Dataset entries:
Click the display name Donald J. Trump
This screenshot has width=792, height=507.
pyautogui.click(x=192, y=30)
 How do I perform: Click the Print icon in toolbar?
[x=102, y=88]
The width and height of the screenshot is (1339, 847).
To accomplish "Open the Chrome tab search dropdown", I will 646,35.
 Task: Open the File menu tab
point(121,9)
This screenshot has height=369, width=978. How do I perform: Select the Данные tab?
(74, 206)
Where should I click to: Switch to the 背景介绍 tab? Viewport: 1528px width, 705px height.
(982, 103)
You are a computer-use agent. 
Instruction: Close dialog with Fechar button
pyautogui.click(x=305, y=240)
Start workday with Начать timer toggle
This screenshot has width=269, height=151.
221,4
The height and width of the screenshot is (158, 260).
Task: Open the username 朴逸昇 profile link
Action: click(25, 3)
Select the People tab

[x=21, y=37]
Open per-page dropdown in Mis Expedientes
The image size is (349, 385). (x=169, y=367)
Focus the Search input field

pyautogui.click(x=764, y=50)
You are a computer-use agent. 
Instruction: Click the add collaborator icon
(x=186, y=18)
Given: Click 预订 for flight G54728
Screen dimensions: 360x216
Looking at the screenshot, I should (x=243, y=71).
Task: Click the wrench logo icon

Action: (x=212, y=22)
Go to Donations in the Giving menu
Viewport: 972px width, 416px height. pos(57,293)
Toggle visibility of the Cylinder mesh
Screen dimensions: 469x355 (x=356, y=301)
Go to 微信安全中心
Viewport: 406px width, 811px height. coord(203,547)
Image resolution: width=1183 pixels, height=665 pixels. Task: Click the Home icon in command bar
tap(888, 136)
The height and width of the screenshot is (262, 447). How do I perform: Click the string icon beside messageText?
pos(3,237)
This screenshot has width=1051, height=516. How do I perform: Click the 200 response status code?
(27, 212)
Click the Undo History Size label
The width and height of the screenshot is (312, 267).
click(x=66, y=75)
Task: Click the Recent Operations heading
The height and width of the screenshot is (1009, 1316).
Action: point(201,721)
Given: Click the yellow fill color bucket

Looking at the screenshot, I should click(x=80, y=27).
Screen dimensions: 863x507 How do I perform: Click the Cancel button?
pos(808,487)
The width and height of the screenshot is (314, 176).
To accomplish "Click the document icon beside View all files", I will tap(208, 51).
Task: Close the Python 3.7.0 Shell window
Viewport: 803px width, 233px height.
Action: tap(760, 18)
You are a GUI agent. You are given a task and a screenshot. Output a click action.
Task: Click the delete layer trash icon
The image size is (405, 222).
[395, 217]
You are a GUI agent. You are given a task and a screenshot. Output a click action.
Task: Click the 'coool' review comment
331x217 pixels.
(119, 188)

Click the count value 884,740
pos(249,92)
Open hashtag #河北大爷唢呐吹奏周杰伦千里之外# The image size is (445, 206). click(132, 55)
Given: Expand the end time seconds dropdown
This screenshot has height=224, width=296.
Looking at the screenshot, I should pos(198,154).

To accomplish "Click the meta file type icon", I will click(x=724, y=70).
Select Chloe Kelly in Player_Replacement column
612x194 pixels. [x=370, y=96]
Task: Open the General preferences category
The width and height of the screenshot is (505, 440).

**HOW TO COMPLETE THIS TASK**
Write out exactly each line of the entries, starting at the one containing "Given: Expand the end time seconds dropdown" and finishing with the last line.

**SOLUTION TO THIS TASK**
Given: Expand the end time seconds dropdown
This screenshot has height=224, width=296.
Looking at the screenshot, I should pos(198,154).

To accomplish "Click the meta file type icon", I will click(x=724, y=70).
Select Chloe Kelly in Player_Replacement column
612x194 pixels. [x=370, y=96]
Task: Open the General preferences category
The width and height of the screenshot is (505, 440).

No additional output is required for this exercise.